紫式部、本名藤原香子(かおりこ)は、平安時代の貴族であり、作家としても知られる存在です。彼女の夫であった藤原宣孝(のぶたか)には、同母兄である藤原時高(ときたか)がおり、その妻が源典侍でした。この源典侍が、紫式部にとっては生涯忘れることのできない仇敵となったのです。

紫式部が夫・宣孝と結婚した当初、彼女は兄嫁である源典侍から苛烈ないじめを受けました。紫式部が宣孝を亡くし、悲しみに暮れている時にも、源典侍は彼女を追い詰め、さらなる苦しみを与えたのです。
藤原時高やその家族は、紫式部に対して冷酷な態度を取り続け、その心の傷は深いものでした。

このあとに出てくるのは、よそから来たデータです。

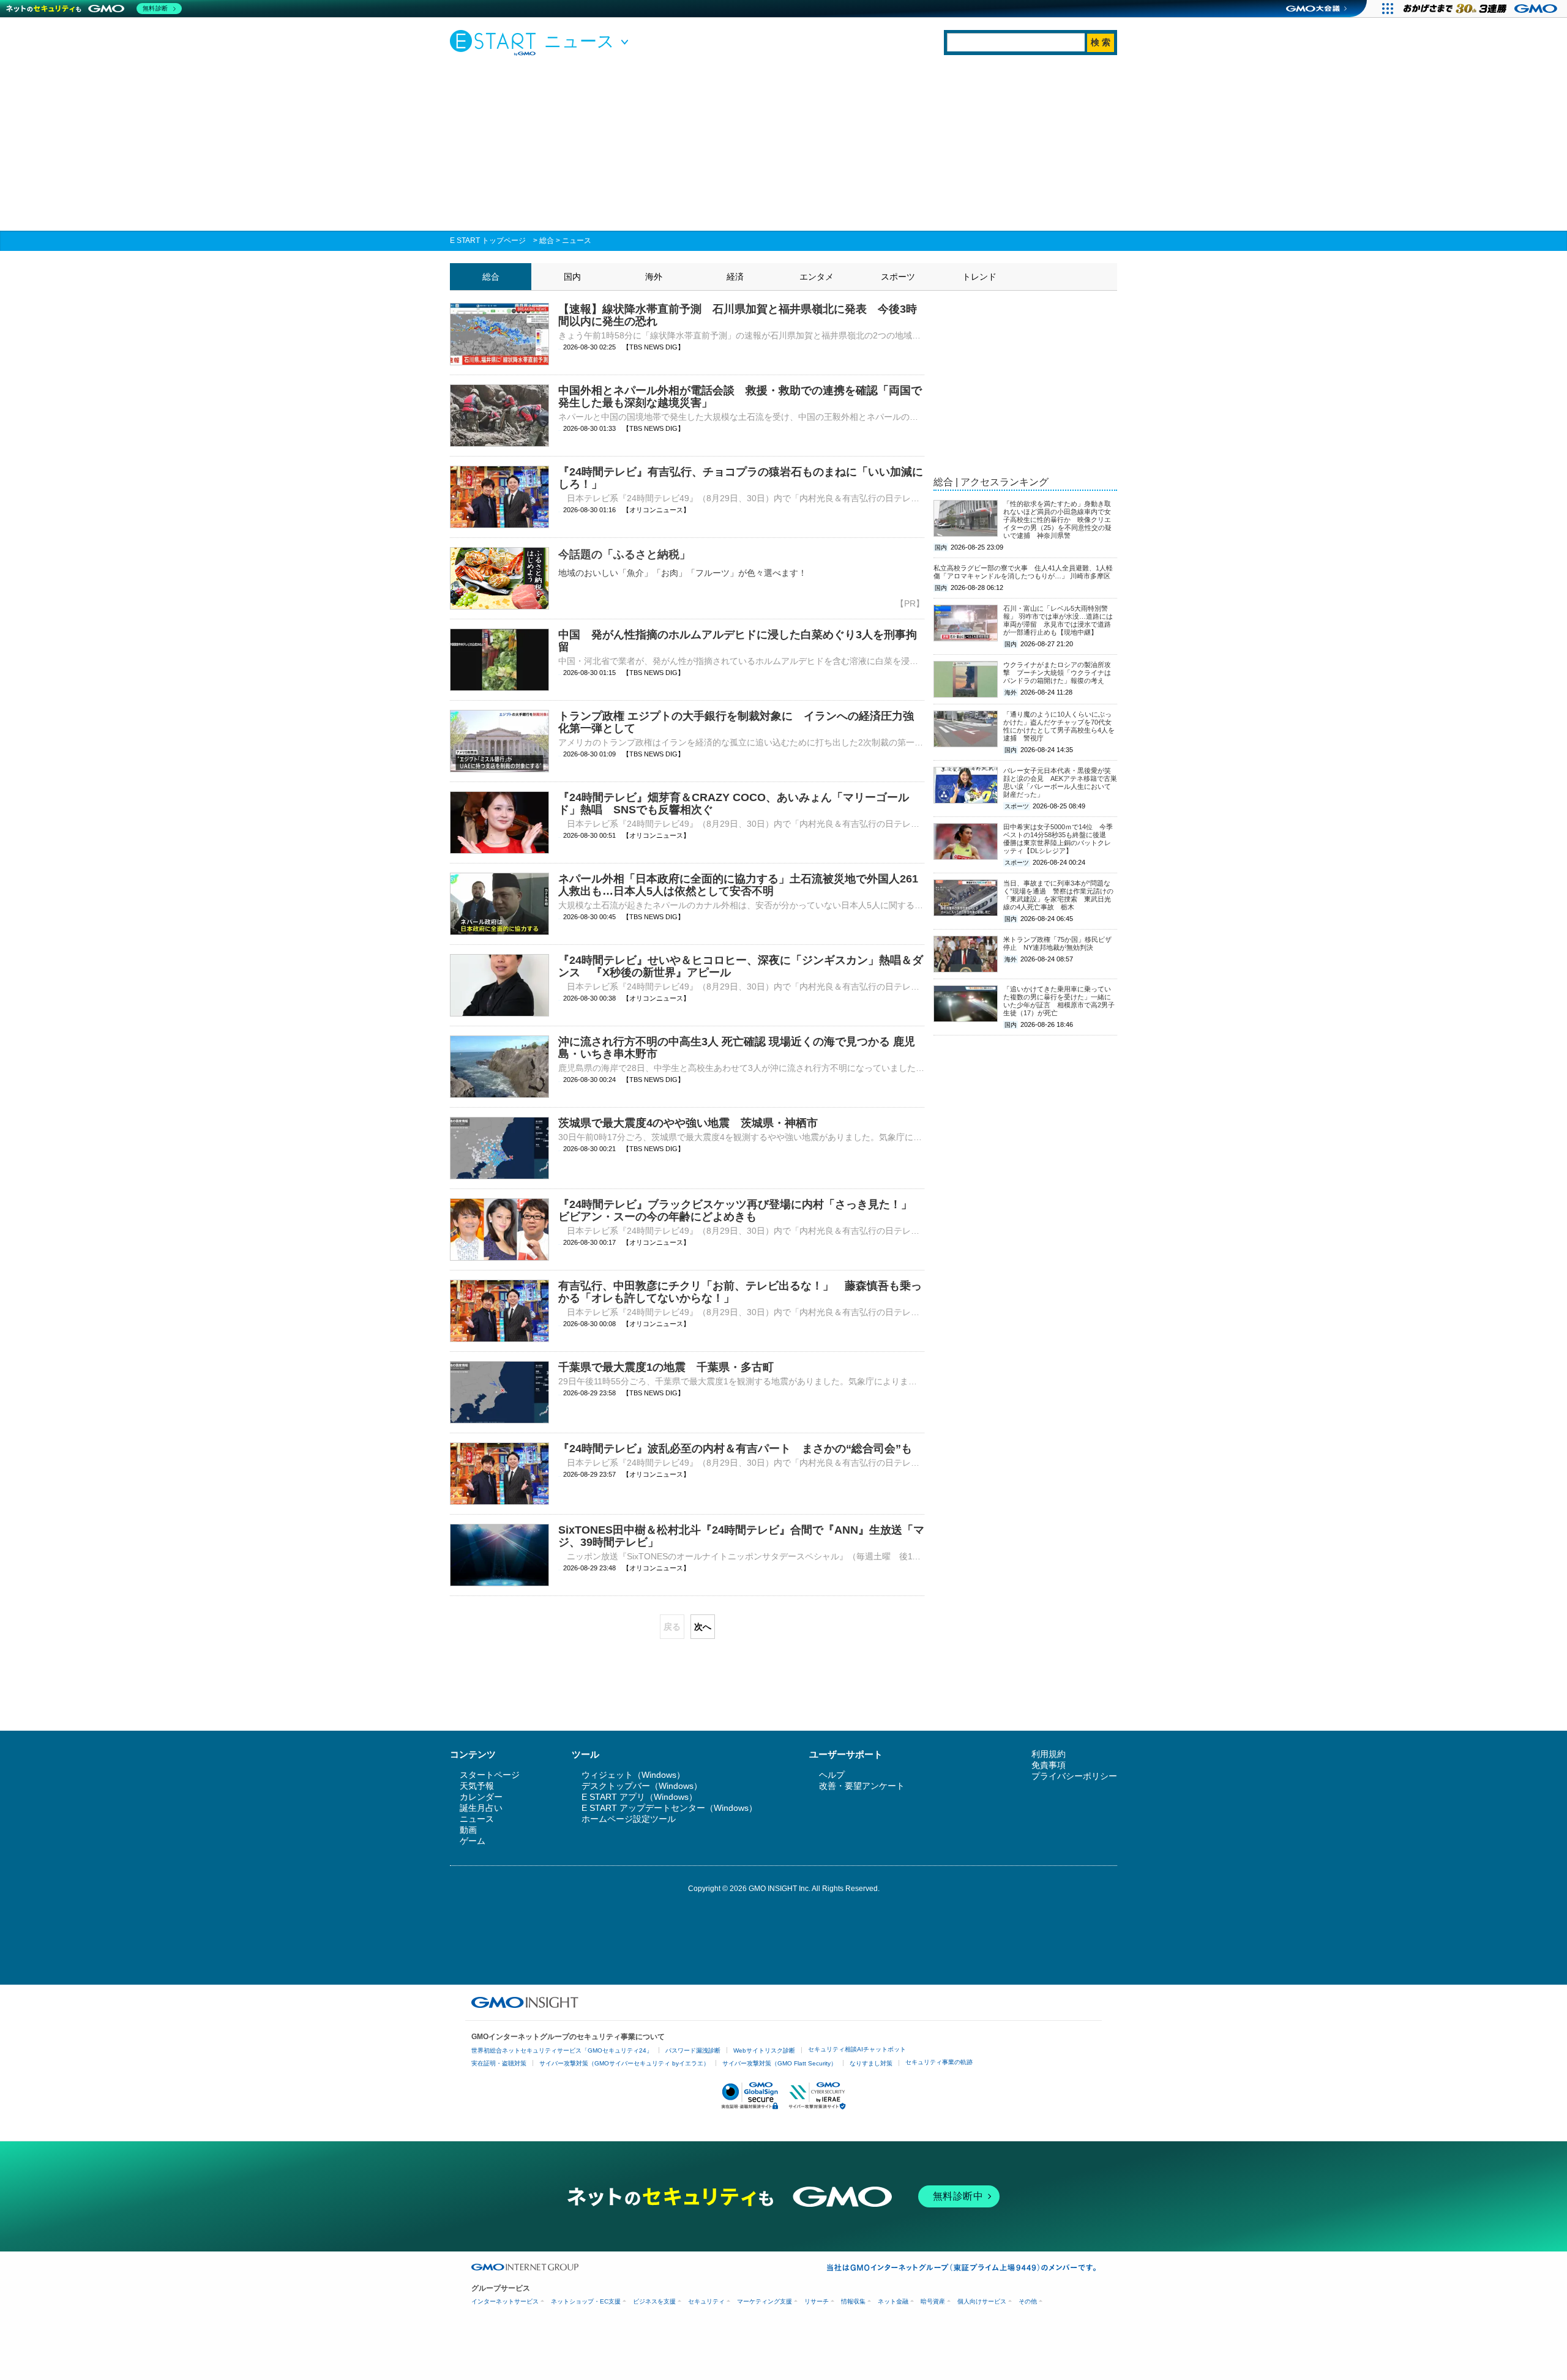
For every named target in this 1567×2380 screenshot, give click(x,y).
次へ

紫式部は、この苦しみを晴らすため、彼女の代表作である「源氏物語」に源典侍をモデルとしたキャラクターを登場させます。通常、「源氏物語」に登場する人物の名前は仮名で表現されていますが、源典侍は実名で描かれている数少ない人物の一人です。
物語の中で源典侍は、若い貴族にしつこく言い寄る色好みの老女として描かれています。実際の源典侍も、宮中で男性遍歴が絶えない人物として知られており、その評判はあまり良くなかったと言われています。紫式部は、この実名公表により、兄嫁に対する長年の恨みを晴らそうとしたのです。

「源氏物語」の中で描かれた源典侍の行動は、実際の彼女の行状に基づいています。
物語では、源典侍は光源氏を誘惑しようとし、最終的には彼女と光源氏が関係を持つことになります。しかし、この関係は彼女にとって屈辱的なものであり、物語を通じて紫式部は彼女を徹底的に貶めています。

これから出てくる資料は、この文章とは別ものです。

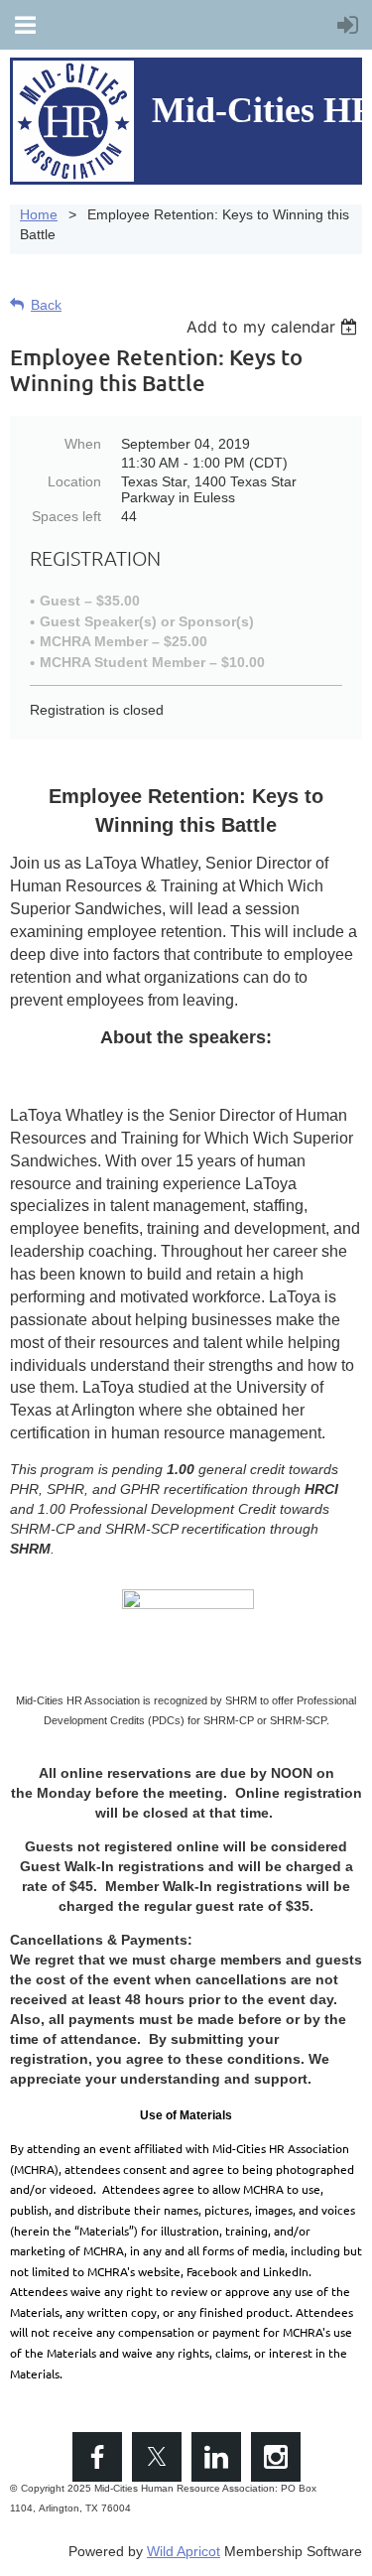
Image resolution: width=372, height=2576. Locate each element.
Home (39, 214)
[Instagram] (276, 2457)
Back (46, 305)
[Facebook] (97, 2457)
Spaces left (66, 516)
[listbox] (274, 327)
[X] (157, 2457)
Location (74, 481)
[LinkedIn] (216, 2457)
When (82, 444)
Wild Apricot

この復讐劇は、単なる個人的な感情の発露にとどまらず、宮中全体に影響を与えました。物語が広まるにつれ、源典侍の評判は地に落ち、彼女は宮中で孤立していきます。紫式部は、物語の力を利用して兄嫁に対する復讐を成し遂げたのです。
紫式部は、その外見や内向的な性格からは想像もつかないほどの強い精神力を持った女性でした。彼女は、「源氏物語」という物語を通じて、自身が受けた苦しみを昇華させ、そして同時に復讐を果たしました。彼女が描いた物語が千年以上にわたり読み継がれている理由は、彼女自身の強さと、その物語に込められた人間の本質にあるのかもしれません。

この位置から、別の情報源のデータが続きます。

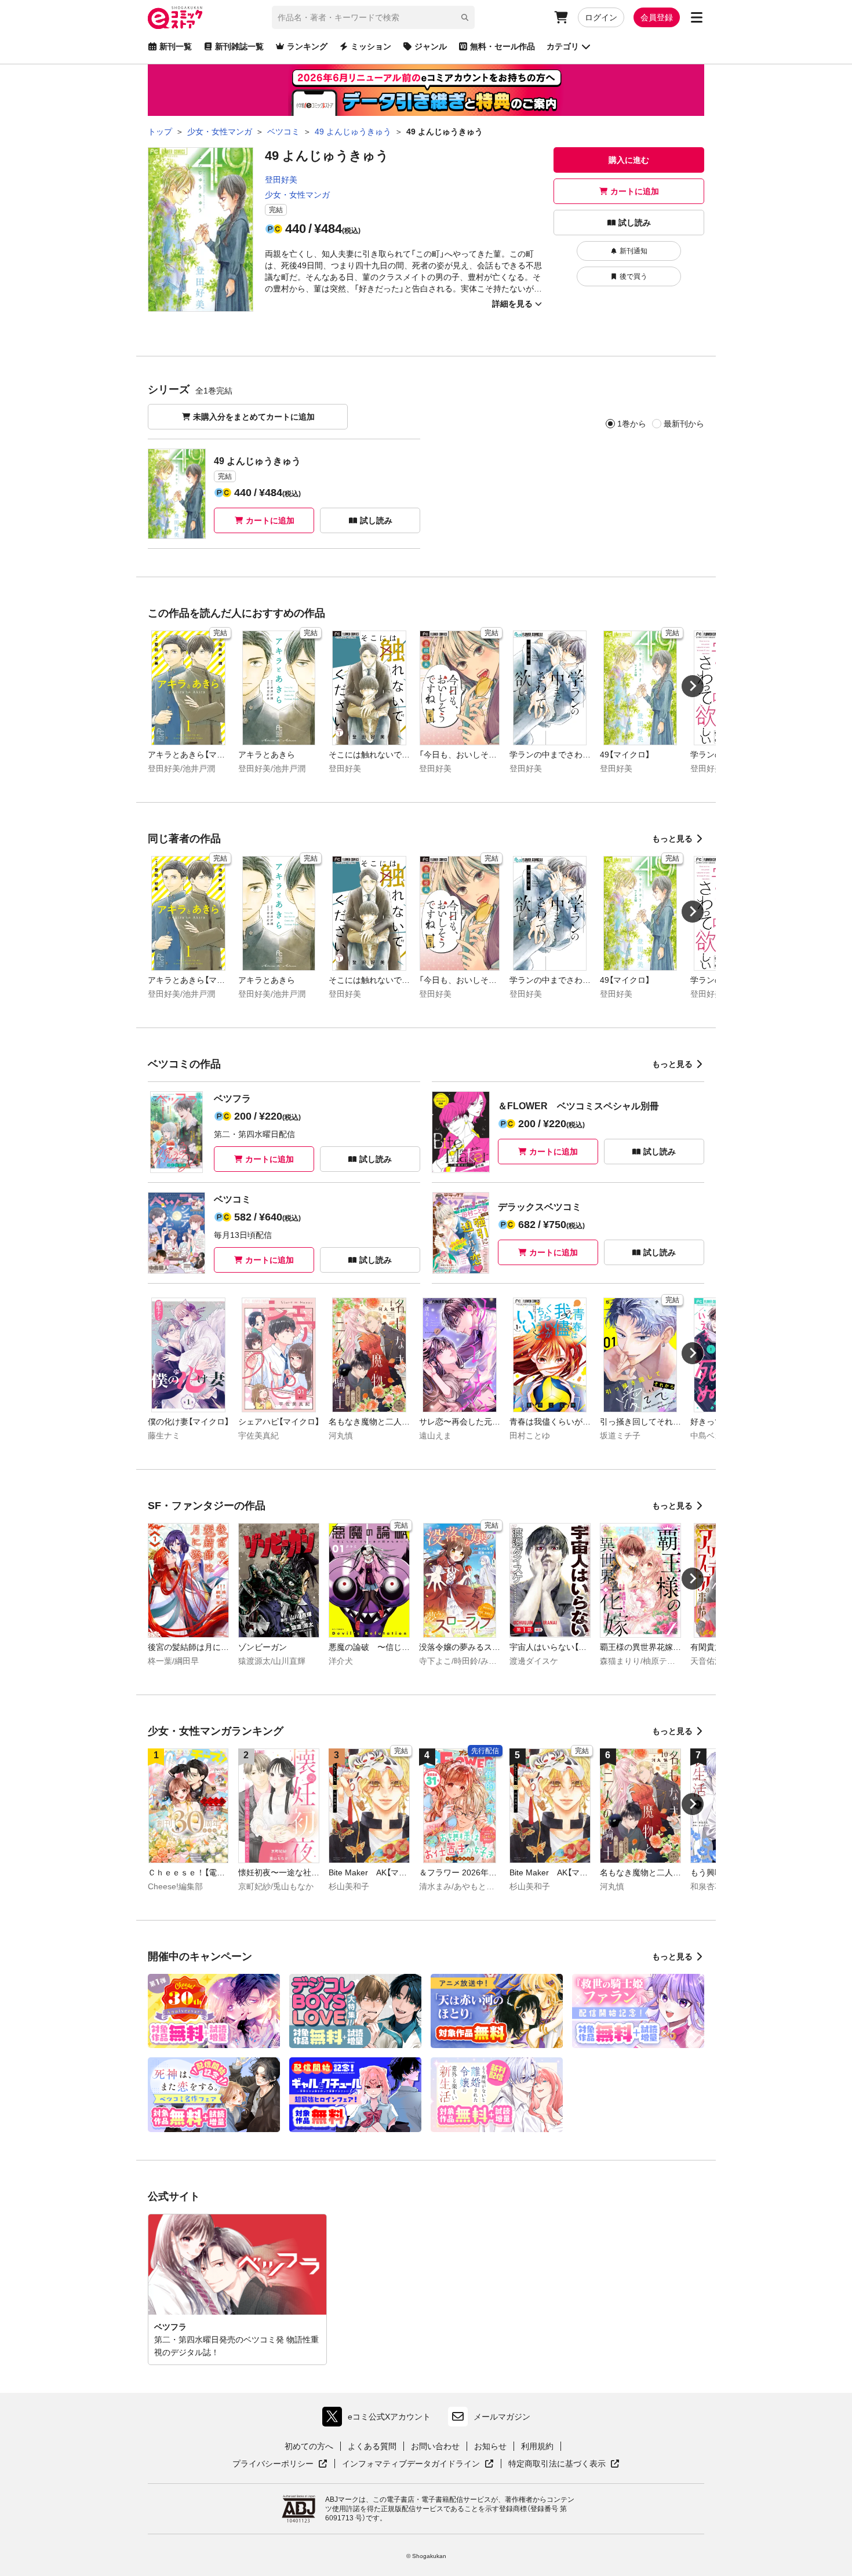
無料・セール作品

紫式部が「源氏物語」で行った兄嫁への復讐劇は、単なる文学作品を超えたものでした。彼女は、自身が受けた傷を物語の力で癒し、同時に相手に対する復讐を果たすという、まさに時代を超えた女性としての強さを示しました。このようなエピソードが存在するからこそ、紫式部の物語は今でも多くの人々に愛され続けているのです。
紫式部の「源氏物語」に込められた、彼女の復讐と苦悩、そして強さ。
これらを理解することで、より深く彼女の作品に触れることができるでしょう。